» **EXERCISE BRIEF**
Filter the lines below and copy out each one that contains the string "Instruction".

Source records:
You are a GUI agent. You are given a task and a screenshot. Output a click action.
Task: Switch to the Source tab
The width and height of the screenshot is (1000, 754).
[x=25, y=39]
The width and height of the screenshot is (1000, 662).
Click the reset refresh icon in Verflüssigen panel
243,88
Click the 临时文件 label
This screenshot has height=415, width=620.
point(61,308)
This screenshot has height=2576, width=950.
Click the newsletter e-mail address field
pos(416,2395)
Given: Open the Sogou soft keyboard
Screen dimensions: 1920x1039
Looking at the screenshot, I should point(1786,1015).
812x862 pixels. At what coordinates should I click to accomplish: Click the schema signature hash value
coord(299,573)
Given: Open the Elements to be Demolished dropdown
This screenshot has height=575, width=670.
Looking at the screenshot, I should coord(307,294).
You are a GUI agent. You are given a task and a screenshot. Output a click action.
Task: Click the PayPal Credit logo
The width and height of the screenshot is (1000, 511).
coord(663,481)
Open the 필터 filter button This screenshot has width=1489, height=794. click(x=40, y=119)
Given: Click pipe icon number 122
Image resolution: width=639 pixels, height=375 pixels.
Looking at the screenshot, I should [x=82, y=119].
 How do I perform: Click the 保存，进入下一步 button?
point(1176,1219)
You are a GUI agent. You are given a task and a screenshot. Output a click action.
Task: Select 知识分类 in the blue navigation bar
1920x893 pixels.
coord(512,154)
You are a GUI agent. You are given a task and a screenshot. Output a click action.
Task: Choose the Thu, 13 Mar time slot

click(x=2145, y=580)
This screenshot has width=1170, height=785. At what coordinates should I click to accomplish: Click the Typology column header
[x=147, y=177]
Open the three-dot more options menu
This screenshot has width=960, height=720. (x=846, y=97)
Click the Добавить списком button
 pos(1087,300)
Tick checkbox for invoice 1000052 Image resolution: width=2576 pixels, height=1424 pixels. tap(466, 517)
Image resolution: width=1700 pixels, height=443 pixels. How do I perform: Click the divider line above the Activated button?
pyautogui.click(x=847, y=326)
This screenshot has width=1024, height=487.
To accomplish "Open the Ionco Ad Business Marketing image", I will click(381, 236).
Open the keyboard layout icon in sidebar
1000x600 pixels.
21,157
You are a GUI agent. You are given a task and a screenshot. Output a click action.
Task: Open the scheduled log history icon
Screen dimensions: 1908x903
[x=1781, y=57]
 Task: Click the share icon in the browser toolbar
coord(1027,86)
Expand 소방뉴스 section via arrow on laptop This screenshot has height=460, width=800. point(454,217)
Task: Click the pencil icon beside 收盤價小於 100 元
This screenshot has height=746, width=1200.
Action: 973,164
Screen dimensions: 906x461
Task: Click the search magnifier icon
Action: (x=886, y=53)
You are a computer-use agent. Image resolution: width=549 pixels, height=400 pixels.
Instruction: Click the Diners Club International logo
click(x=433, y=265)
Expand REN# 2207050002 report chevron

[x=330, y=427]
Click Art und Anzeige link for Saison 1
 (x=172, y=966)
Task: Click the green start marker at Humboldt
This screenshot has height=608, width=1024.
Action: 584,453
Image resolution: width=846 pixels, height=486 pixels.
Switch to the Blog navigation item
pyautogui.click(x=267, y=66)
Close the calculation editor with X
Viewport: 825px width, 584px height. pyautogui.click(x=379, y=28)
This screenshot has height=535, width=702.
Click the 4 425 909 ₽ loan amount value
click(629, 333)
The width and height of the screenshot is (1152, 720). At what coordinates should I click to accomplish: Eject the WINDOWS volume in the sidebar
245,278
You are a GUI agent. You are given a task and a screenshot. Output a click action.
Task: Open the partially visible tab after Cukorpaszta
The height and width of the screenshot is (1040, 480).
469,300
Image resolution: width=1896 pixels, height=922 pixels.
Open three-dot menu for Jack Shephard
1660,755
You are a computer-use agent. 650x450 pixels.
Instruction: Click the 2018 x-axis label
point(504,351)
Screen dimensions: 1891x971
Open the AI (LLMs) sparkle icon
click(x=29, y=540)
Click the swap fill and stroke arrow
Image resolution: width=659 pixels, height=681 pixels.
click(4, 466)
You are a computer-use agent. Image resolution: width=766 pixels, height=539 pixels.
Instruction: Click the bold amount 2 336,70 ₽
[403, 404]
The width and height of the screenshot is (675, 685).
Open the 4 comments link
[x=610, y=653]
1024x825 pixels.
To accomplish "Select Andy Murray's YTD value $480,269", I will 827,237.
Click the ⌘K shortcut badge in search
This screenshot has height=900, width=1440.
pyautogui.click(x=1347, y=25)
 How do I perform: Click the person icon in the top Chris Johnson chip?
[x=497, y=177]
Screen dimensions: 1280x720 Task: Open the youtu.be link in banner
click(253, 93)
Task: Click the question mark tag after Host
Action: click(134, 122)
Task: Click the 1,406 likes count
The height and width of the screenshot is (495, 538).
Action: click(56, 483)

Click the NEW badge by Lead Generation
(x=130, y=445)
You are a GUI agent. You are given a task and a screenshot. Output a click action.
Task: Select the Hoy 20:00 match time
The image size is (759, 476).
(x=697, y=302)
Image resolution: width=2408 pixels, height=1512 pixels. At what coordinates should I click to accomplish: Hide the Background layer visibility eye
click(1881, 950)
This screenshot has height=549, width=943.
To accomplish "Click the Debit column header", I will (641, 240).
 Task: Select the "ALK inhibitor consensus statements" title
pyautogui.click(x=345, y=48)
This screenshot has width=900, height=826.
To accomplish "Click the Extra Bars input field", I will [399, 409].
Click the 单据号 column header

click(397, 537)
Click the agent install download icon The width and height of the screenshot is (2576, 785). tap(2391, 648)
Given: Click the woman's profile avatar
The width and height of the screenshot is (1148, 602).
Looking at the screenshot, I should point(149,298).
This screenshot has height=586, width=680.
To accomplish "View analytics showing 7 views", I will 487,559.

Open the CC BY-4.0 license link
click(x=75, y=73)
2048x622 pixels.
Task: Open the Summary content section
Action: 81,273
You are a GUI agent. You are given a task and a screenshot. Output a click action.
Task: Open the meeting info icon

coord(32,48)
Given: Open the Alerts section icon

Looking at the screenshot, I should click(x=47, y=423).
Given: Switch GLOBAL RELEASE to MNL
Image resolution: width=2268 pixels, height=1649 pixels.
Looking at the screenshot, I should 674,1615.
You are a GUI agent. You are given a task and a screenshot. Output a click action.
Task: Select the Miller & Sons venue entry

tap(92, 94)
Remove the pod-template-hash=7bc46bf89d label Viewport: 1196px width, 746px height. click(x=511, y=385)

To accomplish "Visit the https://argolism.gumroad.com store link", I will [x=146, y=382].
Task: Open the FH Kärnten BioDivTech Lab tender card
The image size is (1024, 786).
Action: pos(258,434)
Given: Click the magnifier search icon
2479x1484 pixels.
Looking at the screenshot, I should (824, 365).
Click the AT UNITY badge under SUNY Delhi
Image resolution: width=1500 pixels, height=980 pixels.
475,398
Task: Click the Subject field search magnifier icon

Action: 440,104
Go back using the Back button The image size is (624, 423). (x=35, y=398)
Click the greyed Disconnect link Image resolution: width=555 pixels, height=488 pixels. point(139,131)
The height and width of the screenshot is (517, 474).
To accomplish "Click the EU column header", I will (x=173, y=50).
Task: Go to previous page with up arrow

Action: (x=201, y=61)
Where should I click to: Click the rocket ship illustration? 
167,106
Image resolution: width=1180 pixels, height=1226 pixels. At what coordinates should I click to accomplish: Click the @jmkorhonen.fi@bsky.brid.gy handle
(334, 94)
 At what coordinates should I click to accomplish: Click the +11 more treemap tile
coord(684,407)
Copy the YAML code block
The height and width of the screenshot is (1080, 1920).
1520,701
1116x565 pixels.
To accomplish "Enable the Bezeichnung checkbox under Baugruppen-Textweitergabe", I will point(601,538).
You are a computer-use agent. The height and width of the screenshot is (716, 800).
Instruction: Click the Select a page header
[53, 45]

» **THE OUTPUT**
Instruction: Click the Diners Club International logo
Instruction: Click the 2018 x-axis label
Instruction: Click the bold amount 2 336,70 ₽
Instruction: Click the Select a page header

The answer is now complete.